Think about something it took you a really long time to learn, like how to drive a car. At first, driving was difficult and you had to devote a lot of mental energy to it. But after you grew comfortable with driving, it became much easier — almost habitual, you could say. Now you do not have to be conscious of when to press the break, or when to press the accelerator or how much to press it. You automatically do that while driving.
Driving, gambling, exercising, brushing your teeth and every other habit-forming activity all follow the same behavioral and neurological patterns, The new York times business writer Charles Duhigg explores the science behind why we do what we do — and how companies are now working to use our habit formations to sell and market products to us.

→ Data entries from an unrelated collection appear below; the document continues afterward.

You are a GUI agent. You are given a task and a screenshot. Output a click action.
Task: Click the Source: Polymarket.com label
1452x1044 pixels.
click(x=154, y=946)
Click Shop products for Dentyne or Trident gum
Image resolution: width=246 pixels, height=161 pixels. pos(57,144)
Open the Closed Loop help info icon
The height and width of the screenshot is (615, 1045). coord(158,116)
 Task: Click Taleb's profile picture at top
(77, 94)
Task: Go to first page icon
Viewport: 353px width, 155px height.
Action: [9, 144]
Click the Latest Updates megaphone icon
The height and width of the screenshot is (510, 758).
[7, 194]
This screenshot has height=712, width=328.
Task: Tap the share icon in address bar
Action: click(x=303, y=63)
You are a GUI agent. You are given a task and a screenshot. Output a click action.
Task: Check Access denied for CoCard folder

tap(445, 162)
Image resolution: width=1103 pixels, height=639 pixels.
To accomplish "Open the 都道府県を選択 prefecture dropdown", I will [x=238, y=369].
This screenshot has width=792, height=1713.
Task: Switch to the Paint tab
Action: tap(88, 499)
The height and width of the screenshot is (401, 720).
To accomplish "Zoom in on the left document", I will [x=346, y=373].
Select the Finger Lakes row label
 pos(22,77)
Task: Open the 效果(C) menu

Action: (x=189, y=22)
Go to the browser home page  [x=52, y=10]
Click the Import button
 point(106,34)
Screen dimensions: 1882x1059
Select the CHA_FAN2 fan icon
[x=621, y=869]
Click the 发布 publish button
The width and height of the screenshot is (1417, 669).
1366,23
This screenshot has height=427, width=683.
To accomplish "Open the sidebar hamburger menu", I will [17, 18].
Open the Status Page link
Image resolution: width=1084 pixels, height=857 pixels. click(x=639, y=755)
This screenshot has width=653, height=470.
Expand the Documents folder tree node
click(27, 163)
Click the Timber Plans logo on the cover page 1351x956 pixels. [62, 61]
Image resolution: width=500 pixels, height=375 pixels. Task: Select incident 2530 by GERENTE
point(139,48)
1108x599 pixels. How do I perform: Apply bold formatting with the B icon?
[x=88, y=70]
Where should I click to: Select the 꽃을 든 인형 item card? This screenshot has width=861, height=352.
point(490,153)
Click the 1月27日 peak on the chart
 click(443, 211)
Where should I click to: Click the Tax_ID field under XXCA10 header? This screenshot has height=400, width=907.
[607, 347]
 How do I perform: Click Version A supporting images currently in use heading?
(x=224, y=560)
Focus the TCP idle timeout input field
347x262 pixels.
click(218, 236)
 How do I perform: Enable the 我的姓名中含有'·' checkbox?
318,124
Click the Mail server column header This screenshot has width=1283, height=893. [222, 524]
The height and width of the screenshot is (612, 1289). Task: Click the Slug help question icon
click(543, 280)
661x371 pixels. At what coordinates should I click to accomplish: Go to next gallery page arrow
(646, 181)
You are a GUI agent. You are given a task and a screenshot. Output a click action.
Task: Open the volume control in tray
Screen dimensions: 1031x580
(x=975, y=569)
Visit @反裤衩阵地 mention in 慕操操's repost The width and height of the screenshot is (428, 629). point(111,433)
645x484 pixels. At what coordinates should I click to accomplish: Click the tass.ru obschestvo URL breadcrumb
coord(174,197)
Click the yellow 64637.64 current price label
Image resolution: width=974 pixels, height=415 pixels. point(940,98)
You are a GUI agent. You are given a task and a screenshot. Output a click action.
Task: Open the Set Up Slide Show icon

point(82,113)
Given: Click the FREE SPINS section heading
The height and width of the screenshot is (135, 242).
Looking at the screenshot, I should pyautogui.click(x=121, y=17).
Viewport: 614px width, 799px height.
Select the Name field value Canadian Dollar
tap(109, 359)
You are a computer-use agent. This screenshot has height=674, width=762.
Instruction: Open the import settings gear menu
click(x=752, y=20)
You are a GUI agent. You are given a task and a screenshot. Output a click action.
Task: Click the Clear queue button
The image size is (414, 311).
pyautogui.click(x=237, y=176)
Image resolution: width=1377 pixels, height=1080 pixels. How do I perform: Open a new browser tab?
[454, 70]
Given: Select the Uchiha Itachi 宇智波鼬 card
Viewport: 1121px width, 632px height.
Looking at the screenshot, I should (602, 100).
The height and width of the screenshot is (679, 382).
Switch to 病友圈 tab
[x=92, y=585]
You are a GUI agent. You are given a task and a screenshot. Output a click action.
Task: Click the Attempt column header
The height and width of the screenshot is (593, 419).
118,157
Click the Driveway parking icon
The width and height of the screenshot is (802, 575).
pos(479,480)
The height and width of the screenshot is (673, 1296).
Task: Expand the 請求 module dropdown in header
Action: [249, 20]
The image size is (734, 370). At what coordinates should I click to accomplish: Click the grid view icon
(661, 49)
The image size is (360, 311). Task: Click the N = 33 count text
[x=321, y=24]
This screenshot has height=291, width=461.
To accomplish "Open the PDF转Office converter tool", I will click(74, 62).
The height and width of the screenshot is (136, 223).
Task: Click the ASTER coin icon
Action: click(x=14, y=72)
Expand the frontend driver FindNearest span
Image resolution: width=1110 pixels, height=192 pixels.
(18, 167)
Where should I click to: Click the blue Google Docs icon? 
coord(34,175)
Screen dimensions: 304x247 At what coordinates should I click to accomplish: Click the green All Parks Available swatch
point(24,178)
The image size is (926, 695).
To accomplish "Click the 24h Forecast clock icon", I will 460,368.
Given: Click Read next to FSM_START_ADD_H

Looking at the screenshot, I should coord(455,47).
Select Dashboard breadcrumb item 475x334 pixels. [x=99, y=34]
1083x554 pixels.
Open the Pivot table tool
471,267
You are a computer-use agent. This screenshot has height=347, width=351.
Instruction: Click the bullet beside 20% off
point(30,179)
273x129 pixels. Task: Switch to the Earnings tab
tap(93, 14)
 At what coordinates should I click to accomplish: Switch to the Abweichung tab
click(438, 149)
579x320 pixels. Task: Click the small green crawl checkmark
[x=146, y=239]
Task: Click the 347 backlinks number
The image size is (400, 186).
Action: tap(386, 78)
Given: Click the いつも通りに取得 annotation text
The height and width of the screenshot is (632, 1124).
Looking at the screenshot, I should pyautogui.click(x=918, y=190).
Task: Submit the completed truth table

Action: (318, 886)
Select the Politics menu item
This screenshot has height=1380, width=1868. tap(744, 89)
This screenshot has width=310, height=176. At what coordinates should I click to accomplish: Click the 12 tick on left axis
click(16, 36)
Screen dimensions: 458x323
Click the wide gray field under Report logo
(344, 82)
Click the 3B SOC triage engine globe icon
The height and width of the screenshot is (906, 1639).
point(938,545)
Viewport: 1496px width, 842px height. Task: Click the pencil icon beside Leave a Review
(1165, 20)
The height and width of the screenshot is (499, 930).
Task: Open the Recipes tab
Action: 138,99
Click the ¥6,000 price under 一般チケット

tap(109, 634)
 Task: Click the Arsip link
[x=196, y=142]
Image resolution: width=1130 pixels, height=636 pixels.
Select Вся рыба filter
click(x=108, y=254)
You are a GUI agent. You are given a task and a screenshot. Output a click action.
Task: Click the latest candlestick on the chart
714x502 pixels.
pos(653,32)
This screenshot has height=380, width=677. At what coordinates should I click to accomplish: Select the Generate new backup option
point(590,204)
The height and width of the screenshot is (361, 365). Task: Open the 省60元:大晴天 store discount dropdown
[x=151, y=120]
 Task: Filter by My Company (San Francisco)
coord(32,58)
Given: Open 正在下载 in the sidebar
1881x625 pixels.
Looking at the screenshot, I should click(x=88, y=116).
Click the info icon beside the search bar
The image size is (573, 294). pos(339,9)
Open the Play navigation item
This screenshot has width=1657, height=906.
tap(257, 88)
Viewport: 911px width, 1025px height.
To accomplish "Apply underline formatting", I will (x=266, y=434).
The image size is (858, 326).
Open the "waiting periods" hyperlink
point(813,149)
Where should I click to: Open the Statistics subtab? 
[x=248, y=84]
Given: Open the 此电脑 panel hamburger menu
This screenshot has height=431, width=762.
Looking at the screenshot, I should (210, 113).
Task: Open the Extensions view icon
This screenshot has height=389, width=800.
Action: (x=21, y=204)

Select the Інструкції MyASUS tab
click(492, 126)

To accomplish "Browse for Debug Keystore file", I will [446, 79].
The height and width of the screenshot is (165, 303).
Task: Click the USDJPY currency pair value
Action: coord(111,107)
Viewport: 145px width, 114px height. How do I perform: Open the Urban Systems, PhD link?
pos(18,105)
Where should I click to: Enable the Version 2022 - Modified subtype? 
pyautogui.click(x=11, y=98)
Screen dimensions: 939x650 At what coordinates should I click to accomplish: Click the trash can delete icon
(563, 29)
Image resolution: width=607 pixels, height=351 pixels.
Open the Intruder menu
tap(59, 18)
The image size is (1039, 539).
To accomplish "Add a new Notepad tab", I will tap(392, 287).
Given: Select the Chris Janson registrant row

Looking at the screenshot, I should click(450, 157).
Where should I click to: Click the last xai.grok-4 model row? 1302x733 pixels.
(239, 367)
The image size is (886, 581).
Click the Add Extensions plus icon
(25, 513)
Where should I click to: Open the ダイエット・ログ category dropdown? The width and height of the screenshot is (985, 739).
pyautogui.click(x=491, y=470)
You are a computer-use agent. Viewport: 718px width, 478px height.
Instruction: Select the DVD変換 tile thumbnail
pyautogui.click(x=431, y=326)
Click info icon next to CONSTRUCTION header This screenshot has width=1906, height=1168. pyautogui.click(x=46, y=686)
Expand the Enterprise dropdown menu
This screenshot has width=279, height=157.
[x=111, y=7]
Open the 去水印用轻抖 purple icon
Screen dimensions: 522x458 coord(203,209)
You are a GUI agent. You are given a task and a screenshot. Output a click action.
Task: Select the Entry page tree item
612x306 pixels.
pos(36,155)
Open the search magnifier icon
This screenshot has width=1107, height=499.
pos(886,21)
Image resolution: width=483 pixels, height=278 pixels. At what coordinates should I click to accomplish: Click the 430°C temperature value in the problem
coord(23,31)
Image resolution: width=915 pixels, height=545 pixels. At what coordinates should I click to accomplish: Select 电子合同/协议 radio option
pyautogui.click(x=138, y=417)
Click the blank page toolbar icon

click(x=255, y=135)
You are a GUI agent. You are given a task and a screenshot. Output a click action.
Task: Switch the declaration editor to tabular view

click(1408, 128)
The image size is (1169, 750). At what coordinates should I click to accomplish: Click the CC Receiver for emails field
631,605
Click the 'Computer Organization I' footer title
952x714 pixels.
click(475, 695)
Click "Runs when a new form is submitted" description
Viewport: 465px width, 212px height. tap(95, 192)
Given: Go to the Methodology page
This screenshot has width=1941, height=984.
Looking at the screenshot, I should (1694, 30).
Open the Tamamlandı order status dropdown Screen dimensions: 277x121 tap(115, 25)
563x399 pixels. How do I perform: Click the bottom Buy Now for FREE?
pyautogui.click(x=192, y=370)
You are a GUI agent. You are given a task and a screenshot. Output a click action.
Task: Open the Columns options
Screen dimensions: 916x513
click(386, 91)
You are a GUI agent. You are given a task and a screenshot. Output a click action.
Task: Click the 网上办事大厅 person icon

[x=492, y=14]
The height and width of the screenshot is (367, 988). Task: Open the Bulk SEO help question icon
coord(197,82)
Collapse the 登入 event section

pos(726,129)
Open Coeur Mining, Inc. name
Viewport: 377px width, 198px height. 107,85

Neuroscientists have traced our habit-making behaviors to a part of the brain called the basal ganglia, which also plays a key role in the development of emotions, memories and pattern recognition. Decisions, meanwhile, are made in a different part of the brain called the prefrontal cortex. But as soon as a behavior becomes automatic, the decision-making part of your brain goes into a sleep mode and the habit is then controlled by the robotic brain.
"In fact, the brain starts working less and less," says Duhigg. "The brain can almost completely shut down. … And this is a real advantage, because it means you have all of this mental activity you can devote to something else. It actually helps one to exert the brain energy onto the more complex and sophisticated actions."You can do these complex behaviors without being mentally aware of it at all," he says. "And that's because of the capacity of our basal ganglia: to take a behavior and turn it into an automatic routine."
Studies have shown that people will perform automated behaviors — like pulling out of a driveway or brushing teeth — the same way every single time, if they're in the same environment. But if they take a vacation, it's likely that the behavior will change. "You'll put your shoes on in a different order without paying any attention to it," he says, "because once the cues change, patterns are broken up."That's one of the reasons why taking a vacation is so relaxing: It helps break certain habits.
Going on a vacation is also a great way to break and change habits and is one of the proven most-successful ways to do it," he says. "If you want to quit smoking, you should stop smoking while you're on a vacation — because all your old cues and all your old rewards aren't there anymore. So you have this ability to form a new pattern and hopefully be able to carry it over into your life."